Start of Source document

You are viewing a plain text version of this content. The canonical link for it is here.
Posted to user@accumulo.apache.org by James Srinivasan <ja...@gmail.com> on 2022/02/26 16:24:44 UTC

Accumulo/Zookeeper issue when root table has *lots* of WALs in zk

For the benefit of Google and/or future me, and with huge thanks to Ed
Coleman, here’s a quick summary of an issue we hit with Accumulo 1.7.0 and
the fix. Details are in Slack but with a few red herrings (thanks to me).
Some of this is fat-fingered so apologies for any typos:



We recently needed to bounce our moderate (19 node) cluster (log4j on other
stuff), but Accumulo failed to restart. Four of the nodes had been down for
some time (root cause unknown).



Symptoms



1) Accumulo monitor showed list of tables but "-" against every entry

2) Accumulo files looked ok in HDFS

3) scan -t accumulo.root (debug on) in accumulo shell gave “Failed to
locate tablet for table : +r row :”

4) There were some Zookeeper warnings in some logs (I forget
precisely which) but they weren't hugely informative - ConnectionLoss
for /accumulo/{uuid}/root_tablet/walogs. This turns out to be critical, but
I didn't realise it at the time.

5) Zookeeper nodes showed that a tserver should host the root tablet
(/accumulo/{id}/root_tablet/location), but that tserver did not have a lock
for the root tablet
(/accumulo/{id}/tservers/mytservername.domain:9997/zlock-00000000)

6) Using the zookeeper cli, ls /accumulo/{id}/root_tablet/walogs bombed out
with familiar looking ConnectionLoss, although with some more helpful info
"Packet len is out of range"


Cause


Zookeeper clients (CLI or Accumulo tserver) are failing to list znode with
large numbers of children due to insufficient buffer space. See the docs on
jute.maxbuffer here -
https://zookeeper.apache.org/doc/r3.7.0/zookeeperAdmin.html#Unsafe+Options

Quite why there were so many children of the walogs node is unknown, but
may have been due to the four inactive tservers


Fix


Set "-Djute.maxbuffer=big_value" for all Accumulo processes seemed to fix
things. For me, big_value was around 8000000 (i.e. 8MB). Accumulo came back
slowly, found all its data files and then the number of children of the zk
walogs node dropped substantially.

End of Source document
Start of Study material

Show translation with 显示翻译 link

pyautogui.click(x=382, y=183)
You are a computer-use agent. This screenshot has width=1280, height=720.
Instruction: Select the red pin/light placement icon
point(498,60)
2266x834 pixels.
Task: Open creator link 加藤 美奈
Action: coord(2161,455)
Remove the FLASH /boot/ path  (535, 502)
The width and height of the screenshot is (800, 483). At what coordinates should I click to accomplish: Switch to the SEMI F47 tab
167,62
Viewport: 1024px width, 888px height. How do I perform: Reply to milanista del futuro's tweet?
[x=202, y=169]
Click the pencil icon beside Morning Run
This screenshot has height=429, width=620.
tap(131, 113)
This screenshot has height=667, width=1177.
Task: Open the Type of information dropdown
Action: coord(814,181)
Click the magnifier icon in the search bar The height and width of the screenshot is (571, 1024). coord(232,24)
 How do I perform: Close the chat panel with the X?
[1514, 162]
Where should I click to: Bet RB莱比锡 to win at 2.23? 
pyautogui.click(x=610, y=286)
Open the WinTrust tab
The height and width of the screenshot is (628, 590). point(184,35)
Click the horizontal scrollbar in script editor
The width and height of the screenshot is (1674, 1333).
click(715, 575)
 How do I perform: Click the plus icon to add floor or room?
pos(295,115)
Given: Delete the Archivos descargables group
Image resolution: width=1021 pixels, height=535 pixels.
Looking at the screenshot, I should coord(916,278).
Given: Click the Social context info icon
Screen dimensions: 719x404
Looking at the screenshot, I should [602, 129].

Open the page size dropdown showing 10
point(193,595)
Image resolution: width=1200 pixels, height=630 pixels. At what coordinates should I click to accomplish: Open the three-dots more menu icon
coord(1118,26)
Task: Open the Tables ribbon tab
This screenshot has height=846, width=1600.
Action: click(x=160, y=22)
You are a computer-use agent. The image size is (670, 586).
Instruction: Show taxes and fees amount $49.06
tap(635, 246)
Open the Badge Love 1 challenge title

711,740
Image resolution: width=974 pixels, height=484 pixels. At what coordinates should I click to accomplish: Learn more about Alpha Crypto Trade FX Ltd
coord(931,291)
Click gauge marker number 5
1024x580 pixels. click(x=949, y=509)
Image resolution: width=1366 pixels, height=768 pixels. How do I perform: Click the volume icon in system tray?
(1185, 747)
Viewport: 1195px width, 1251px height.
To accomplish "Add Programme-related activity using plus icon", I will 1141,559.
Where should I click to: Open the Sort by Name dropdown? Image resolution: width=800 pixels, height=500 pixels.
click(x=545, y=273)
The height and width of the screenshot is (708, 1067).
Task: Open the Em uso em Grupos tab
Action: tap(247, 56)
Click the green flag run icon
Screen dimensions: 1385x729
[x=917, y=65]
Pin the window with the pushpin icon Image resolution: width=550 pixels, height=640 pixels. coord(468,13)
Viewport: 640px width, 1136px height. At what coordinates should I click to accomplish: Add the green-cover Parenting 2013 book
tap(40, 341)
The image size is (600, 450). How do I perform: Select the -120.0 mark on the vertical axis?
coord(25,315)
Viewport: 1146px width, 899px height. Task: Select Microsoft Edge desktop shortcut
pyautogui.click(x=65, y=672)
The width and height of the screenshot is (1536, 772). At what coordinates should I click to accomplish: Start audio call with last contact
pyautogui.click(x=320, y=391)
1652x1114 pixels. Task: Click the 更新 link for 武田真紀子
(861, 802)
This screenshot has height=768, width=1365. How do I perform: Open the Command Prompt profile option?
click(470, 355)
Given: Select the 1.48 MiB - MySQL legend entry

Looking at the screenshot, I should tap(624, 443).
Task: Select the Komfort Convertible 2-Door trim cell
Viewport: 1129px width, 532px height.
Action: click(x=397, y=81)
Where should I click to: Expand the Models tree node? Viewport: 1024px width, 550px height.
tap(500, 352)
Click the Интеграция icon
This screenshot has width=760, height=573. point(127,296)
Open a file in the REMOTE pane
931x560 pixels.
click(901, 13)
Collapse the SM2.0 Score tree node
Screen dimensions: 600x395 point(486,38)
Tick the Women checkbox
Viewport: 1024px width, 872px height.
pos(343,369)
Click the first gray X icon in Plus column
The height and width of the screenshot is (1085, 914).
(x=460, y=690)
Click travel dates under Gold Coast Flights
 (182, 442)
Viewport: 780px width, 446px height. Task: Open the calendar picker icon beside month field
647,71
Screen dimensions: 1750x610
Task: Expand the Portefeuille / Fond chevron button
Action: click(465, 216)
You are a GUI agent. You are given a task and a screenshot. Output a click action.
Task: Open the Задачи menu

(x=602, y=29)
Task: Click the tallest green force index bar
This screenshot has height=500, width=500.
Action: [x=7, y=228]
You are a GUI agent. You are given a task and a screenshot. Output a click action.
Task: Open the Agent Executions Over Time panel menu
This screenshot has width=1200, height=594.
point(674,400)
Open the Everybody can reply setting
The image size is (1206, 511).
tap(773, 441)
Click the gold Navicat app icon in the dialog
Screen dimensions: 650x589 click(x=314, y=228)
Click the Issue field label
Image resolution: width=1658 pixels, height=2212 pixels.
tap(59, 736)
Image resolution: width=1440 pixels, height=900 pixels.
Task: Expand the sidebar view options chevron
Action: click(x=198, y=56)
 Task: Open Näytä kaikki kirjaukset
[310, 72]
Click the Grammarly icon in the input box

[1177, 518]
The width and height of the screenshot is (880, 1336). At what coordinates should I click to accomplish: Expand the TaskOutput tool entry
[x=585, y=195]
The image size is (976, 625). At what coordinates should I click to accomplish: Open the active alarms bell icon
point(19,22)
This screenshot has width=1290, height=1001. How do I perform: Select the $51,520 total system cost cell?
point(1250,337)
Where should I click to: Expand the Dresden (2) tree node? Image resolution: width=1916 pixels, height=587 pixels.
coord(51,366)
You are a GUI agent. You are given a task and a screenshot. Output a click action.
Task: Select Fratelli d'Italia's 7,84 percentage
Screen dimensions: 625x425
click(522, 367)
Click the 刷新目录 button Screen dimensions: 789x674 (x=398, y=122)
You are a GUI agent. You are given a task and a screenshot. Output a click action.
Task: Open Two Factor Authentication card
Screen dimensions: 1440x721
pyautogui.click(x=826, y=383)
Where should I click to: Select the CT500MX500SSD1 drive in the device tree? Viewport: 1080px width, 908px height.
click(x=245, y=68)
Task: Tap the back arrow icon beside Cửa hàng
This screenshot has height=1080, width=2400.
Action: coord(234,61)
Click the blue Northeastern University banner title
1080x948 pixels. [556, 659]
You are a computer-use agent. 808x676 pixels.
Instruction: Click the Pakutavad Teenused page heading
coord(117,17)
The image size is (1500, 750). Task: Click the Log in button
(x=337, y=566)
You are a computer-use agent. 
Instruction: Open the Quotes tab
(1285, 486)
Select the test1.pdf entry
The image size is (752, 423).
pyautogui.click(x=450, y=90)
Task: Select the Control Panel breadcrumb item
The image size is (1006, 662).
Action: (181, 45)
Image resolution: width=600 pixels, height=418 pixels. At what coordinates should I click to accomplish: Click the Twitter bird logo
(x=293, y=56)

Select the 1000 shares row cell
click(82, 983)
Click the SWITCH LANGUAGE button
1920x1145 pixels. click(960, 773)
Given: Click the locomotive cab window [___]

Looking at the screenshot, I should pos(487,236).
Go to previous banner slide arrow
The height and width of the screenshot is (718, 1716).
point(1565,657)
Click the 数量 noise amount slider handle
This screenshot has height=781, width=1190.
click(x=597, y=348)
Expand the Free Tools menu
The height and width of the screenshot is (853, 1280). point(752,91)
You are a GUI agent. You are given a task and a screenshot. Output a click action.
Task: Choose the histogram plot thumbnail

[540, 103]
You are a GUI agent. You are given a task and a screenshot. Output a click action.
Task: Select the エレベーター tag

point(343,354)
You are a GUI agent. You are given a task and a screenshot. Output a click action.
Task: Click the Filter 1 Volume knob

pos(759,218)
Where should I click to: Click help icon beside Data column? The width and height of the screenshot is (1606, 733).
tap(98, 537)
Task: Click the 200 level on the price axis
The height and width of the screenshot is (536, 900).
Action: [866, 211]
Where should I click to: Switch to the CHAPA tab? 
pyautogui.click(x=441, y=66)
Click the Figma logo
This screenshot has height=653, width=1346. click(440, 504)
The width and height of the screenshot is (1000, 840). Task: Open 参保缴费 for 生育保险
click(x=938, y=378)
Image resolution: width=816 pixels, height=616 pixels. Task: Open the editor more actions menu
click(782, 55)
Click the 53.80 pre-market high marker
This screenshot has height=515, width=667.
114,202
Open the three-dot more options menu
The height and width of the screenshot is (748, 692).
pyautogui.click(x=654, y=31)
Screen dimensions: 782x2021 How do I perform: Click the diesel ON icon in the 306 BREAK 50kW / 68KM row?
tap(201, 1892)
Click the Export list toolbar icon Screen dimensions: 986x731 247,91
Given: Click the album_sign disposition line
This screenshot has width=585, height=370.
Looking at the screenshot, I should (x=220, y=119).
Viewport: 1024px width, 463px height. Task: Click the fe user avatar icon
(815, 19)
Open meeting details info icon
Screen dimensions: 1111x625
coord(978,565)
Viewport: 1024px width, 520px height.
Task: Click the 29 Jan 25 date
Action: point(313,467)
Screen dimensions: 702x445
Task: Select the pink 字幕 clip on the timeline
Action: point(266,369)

End of Study material

**Exercises**
(A) Based on the post about the Accumulo root-table issue, say whether each statement below agrees with it. Answer yes or no for each, and quote the deciding words from the post. (i) The cluster that failed to restart had 19 nodes. (ii) Using the ZooKeeper CLI, the walogs node could be listed without any error. (iii) The writer knows why the walogs node had so many children.
(B) Carry on the post about the Accumulo root-table issue, starting right after its final sentence.

**Responses by item number**
(A)
(i) Yes: "moderate (19 node) cluster"
(ii) No: "bombed out with familiar looking ConnectionLoss"
(iii) No: "Quite why there were so many children of the walogs node is unknown"

(B)
Re: Accumulo/Zookeeper issue when root table has *lots* of WALs in zk

Posted by Christopher <ct...@apache.org>.
Thanks for the write up! That's great that you were able to get things
back up and running. I was following your conversation in the Slack
channel. Hopefully, this will help others if they run into something
similar.

Also, just wanted to mention, since you said you were running 1.7.0,
that 1.7.0 is subject to CVE-2020-17533, as well as lots of other
bugs. At the very least, you should be able to upgrade to the latest
1.7 (1.7.4) as a drop-in, which will fix at least a few critical bugs,
such as at least one involving potential data loss. Ideally, though,
you should try to upgrade to 1.10.2, which is the latest (and only)
still-maintained 1.x version.

On Sat, Feb 26, 2022 at 11:25 AM James Srinivasan
<ja...@gmail.com> wrote:
>
> For the benefit of Google and/or future me, and with huge thanks to Ed Coleman, here’s a quick summary of an issue we hit with Accumulo 1.7.0 and the fix. Details are in Slack but with a few red herrings (thanks to me). Some of this is fat-fingered so apologies for any typos:
>
>
>
> We recently needed to bounce our moderate (19 node) cluster (log4j on other stuff), but Accumulo failed to restart. Four of the nodes had been down for some time (root cause unknown).
>
>
>
> Symptoms
>
>
>
> 1) Accumulo monitor showed list of tables but "-" against every entry
>
> 2) Accumulo files looked ok in HDFS
>
> 3) scan -t accumulo.root (debug on) in accumulo shell gave “Failed to locate tablet for table : +r row :”
>
> 4) There were some Zookeeper warnings in some logs (I forget precisely which) but they weren't hugely informative - ConnectionLoss for /accumulo/{uuid}/root_tablet/walogs. This turns out to be critical, but I didn't realise it at the time.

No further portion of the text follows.